蔵はきてくれるだろうか。…ほんのかすかな希望を持ってしまう自分はダメだな、現実見ないと。
「はぁ……。」
「あ、幸せ逃げた。」
「え?」
くるっと後ろを振り返れば、「アホ面。」といって財前がデコピンをしてきた。いた…!手加減なしかよ……!
「痛っ!何すんの?!」
「アホ面しながらため息ついとるからしゃーなしデコピンしてやったんすわ。感謝しはってください。」
そういうと、財前は私の隣に座る。……何この子憎たらしい後輩!だけど許せるのは何でだろ!
「……はぁー。」
「…何でまたため息しはるんですか。」
「いや、財前かよー的な?」
「何で俺に聞きはるんですか。知らんわ、アホやろ。」
「何だと財前ちきしょー…!」
そのピアスひきちぎってやろか!そう思いながら財前のつけてるピアスをひっぱってやると、「いた!何しはんねん!」と本気で抵抗された。……やっぱピアスってひっぱると痛いのかあ…教訓になった。

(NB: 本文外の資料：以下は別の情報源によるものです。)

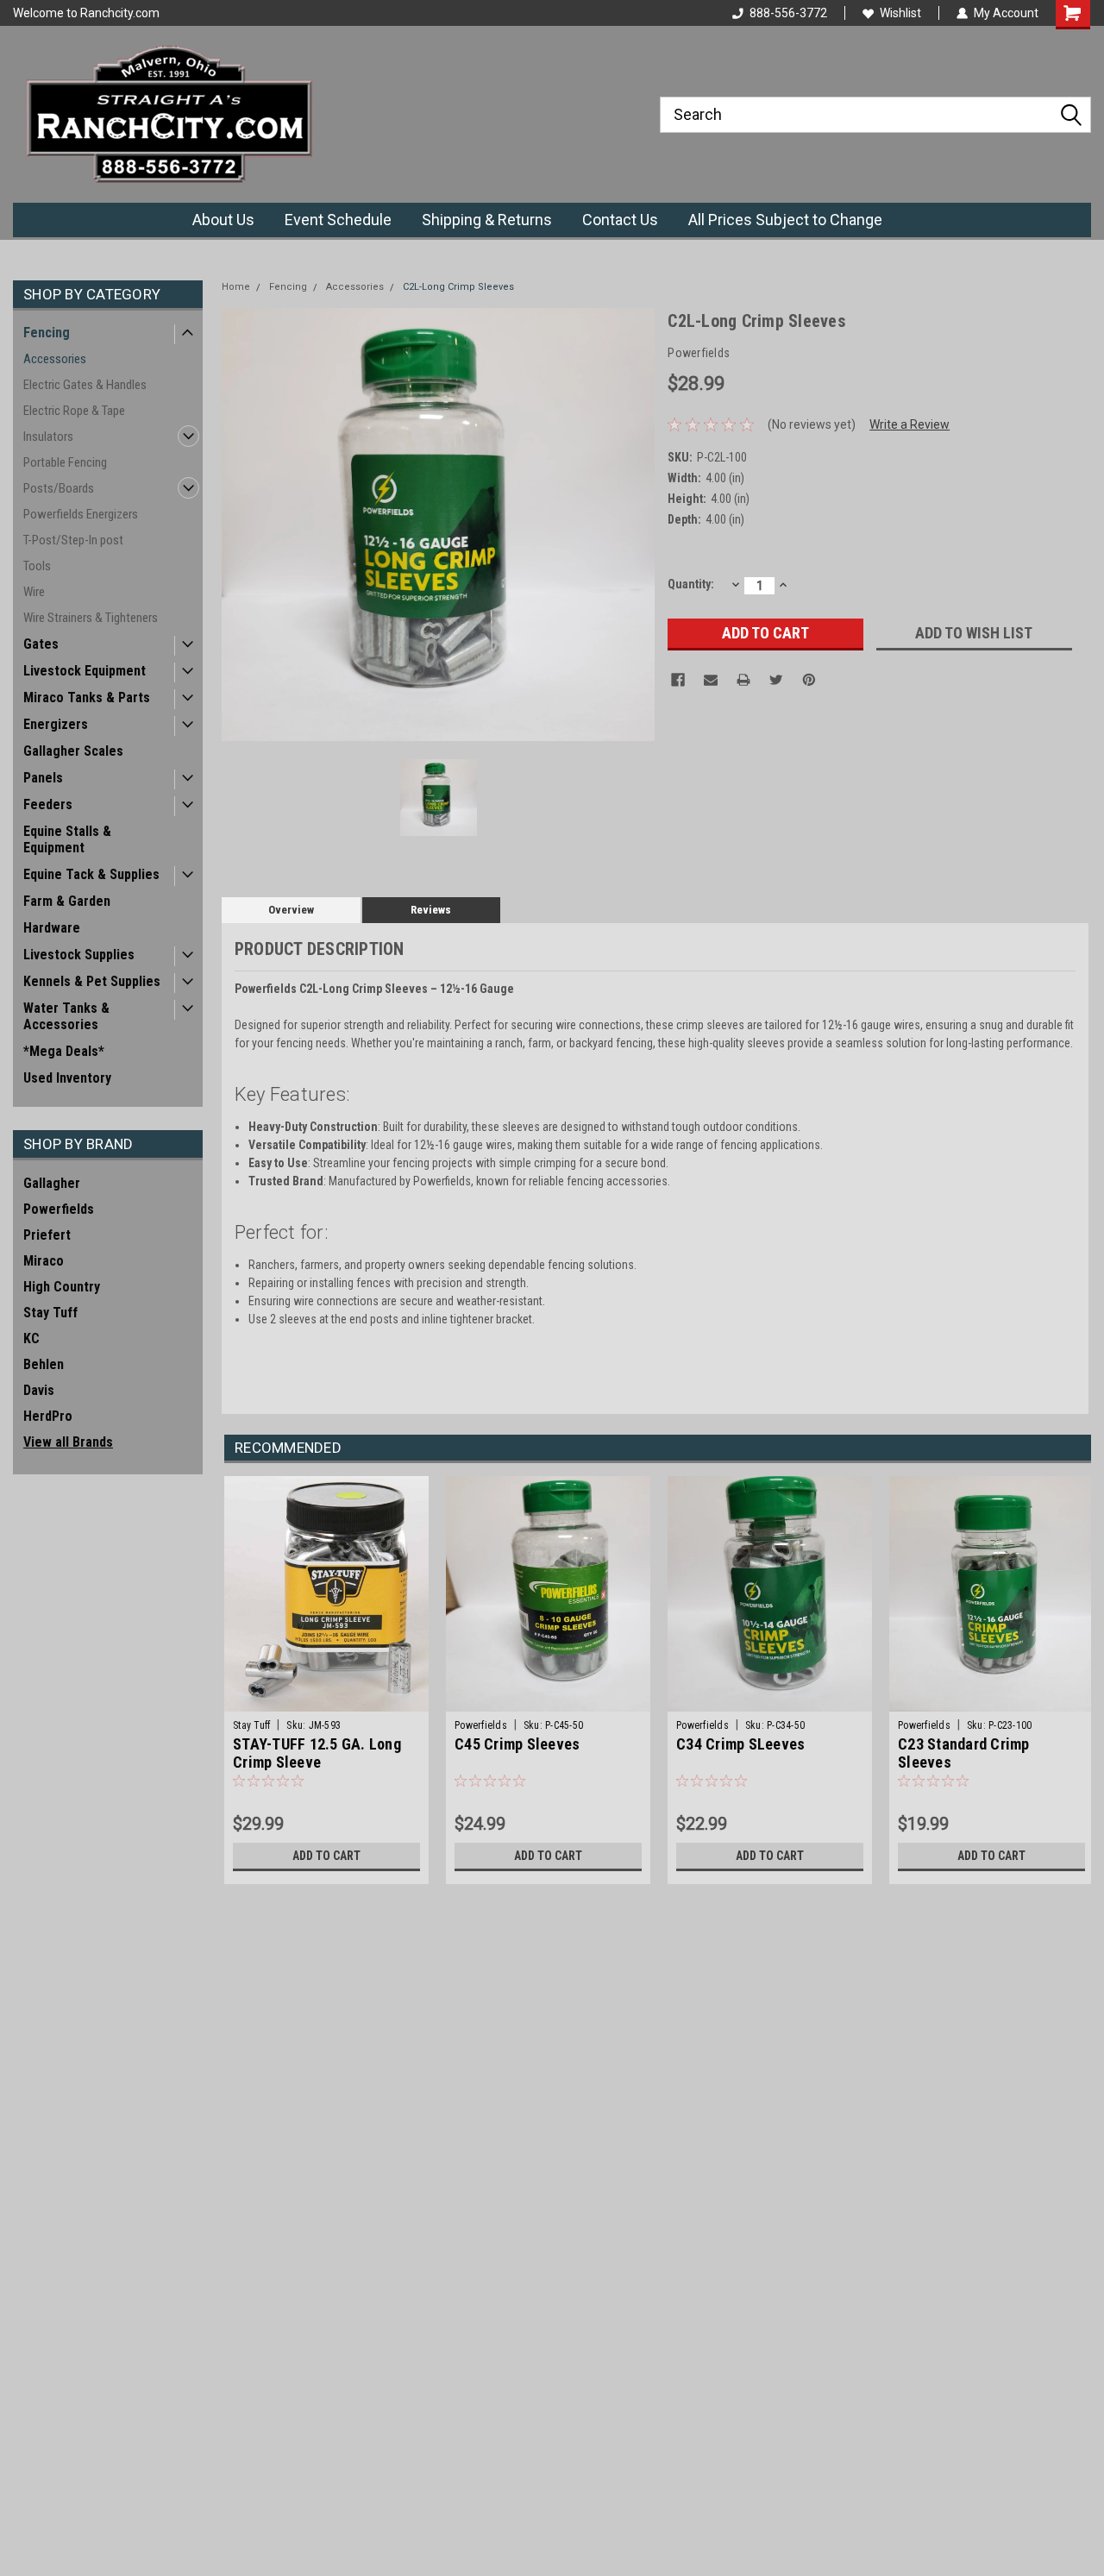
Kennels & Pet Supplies (91, 981)
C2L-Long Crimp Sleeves (458, 286)
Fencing (46, 332)
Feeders (47, 804)
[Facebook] (678, 680)
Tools (37, 566)
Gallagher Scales (73, 751)
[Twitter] (776, 680)
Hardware (51, 928)
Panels (43, 778)
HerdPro (47, 1416)
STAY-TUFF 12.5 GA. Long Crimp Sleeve (317, 1753)
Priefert (47, 1235)
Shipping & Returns (487, 219)
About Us (223, 219)
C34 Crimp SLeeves (740, 1744)
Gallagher (51, 1183)
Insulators (48, 436)
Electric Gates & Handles (85, 385)
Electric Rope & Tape (74, 410)
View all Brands (68, 1442)
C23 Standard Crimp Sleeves (964, 1753)
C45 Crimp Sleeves (517, 1744)
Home (236, 286)
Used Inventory (67, 1078)
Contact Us (620, 219)
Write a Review (909, 424)
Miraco (43, 1261)
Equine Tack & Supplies (91, 874)
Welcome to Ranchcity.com (86, 13)
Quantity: (691, 584)
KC (31, 1338)
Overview (291, 909)
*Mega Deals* (63, 1051)
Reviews (431, 909)
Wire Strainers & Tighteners (90, 617)
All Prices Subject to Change (785, 219)
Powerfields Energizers (80, 514)
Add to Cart (326, 1856)
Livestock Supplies (79, 954)
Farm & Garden (66, 901)
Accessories (54, 359)
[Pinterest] (809, 680)
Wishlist (900, 13)
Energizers (55, 724)
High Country (61, 1287)
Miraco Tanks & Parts (86, 697)
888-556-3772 (788, 13)
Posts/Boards (58, 488)
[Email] (711, 680)
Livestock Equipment (84, 671)
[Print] (743, 680)
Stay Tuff (50, 1312)
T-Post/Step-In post (73, 540)
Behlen (43, 1364)
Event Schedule (338, 219)
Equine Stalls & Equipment (67, 839)
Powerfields (58, 1209)
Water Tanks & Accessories (66, 1016)
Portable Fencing (65, 462)
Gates (41, 644)
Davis (38, 1390)
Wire (34, 592)
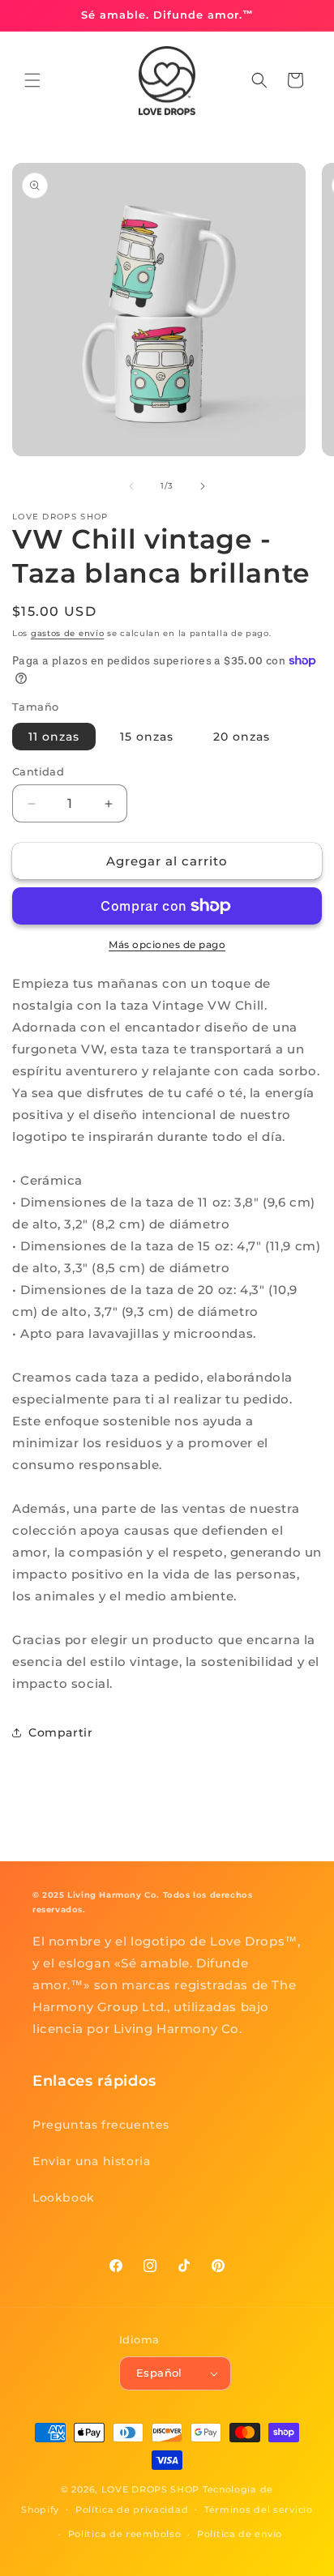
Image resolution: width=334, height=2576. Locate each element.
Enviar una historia (91, 2161)
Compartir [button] (60, 1732)
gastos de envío (68, 633)
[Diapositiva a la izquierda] (131, 486)
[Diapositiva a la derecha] (203, 486)
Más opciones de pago (167, 944)
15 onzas (146, 736)
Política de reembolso (125, 2534)
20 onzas (241, 736)
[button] (32, 80)
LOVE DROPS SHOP (150, 2489)
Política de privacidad (131, 2509)
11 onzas (53, 736)
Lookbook (63, 2197)
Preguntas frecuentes (100, 2124)
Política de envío (239, 2534)
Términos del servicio (258, 2509)
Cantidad (38, 771)
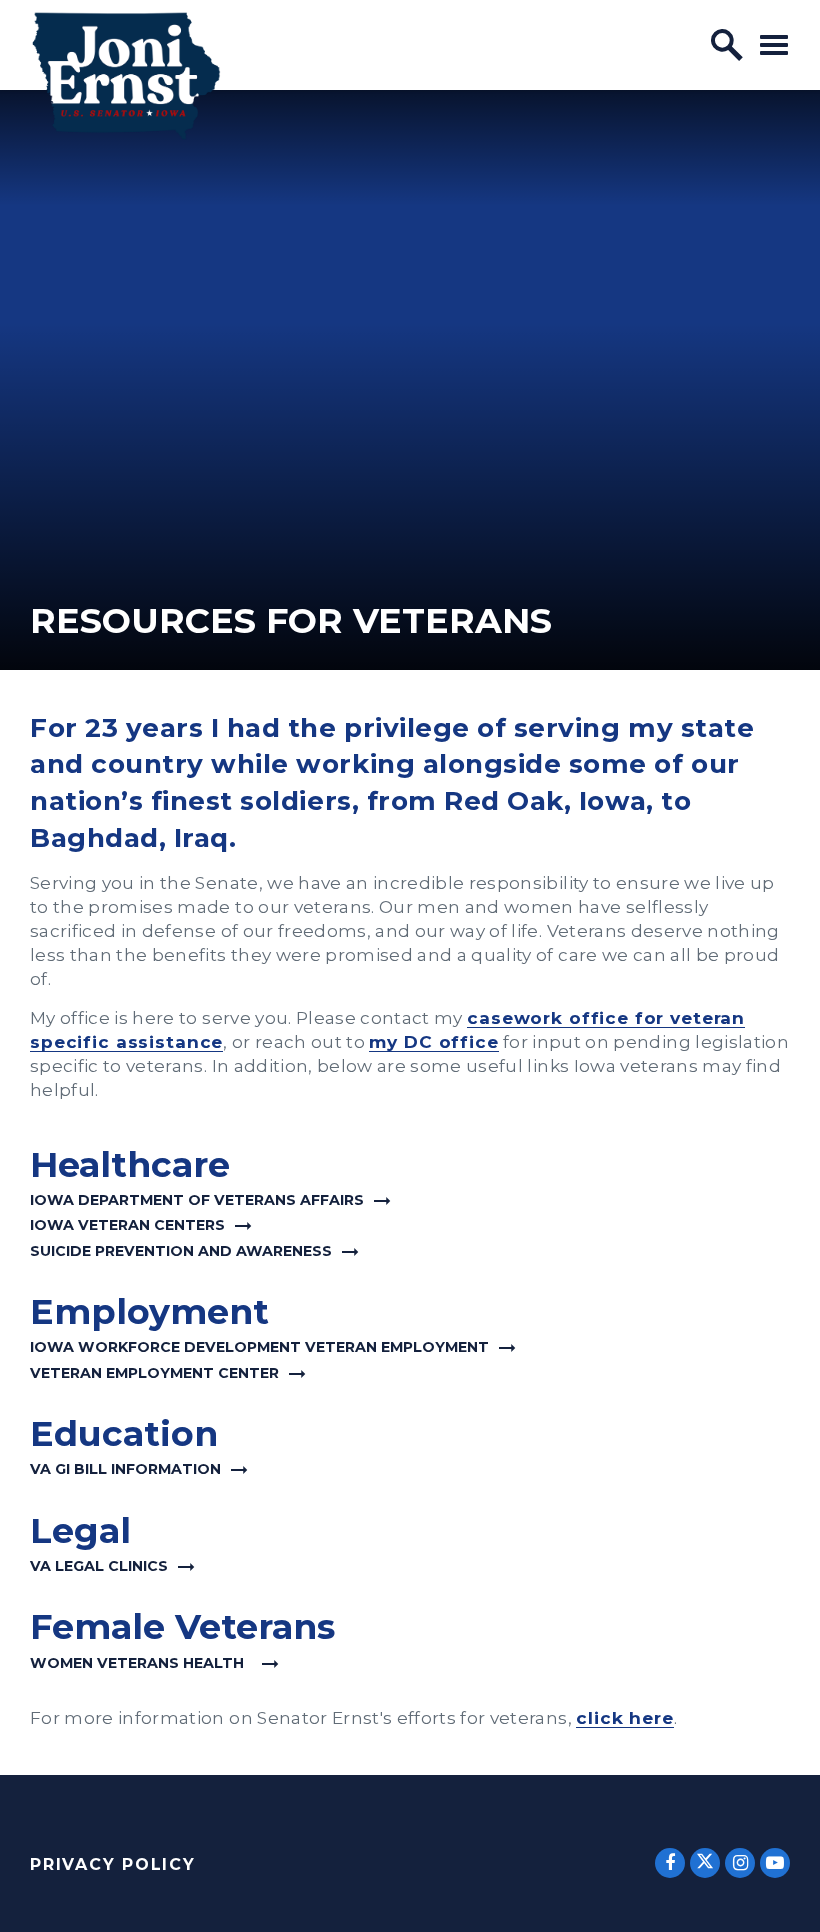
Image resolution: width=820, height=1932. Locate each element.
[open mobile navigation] (774, 44)
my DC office (433, 1041)
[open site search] (727, 45)
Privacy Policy (113, 1864)
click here (625, 1717)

「あぁ、花子さんの今のやつで絶対ピアスの穴でかくなったわー…。」
「よかったね、その耳にハンガーひっかけたろか。」
「……遠慮させてもらいますわ。」
そういって財前がしっしと私を手であしらう。…おま、仮にもこっちは先輩だぞ。何だその態度。そう思った瞬間に、キーンコーンカーンコーンと予鈴のチャイムが鳴った。
「……あ、チャイム鳴った。いかなきゃ、」
そういって立ち上がろうとすると、財前が私の腕を掴んだ。
「……さぼればええやん。」
「……いや、さぼったら後々めんどくさいやん。」
「そりゃそーやろーけど…今の花子さんをクラスにかえしたない。」
「……え?」
そういって財前の顔を見ると、財前は私の顔を真剣な表情で見ていた。……何だ、財前。何か私泣きたくなってきたんだけど。
「………行くっちゅーんなら意地でも止めます。」
「……何でよ。」
「やって、先輩泣きそうですもん。今日の朝からずっとそう。……何あったか知らんけど、そんな辛そうな顔しはる先輩、俺の知っとる花子さんやないから…。」
せやから、いかんといて。……そういった財前に負けて、私は重い腰をまた再度おろした。…私も後輩に弱くなったもんだ。
財前の言っていることはむちゃくちゃだし矛盾している。けど、財前が私を心配してくれているのが伝わってきた。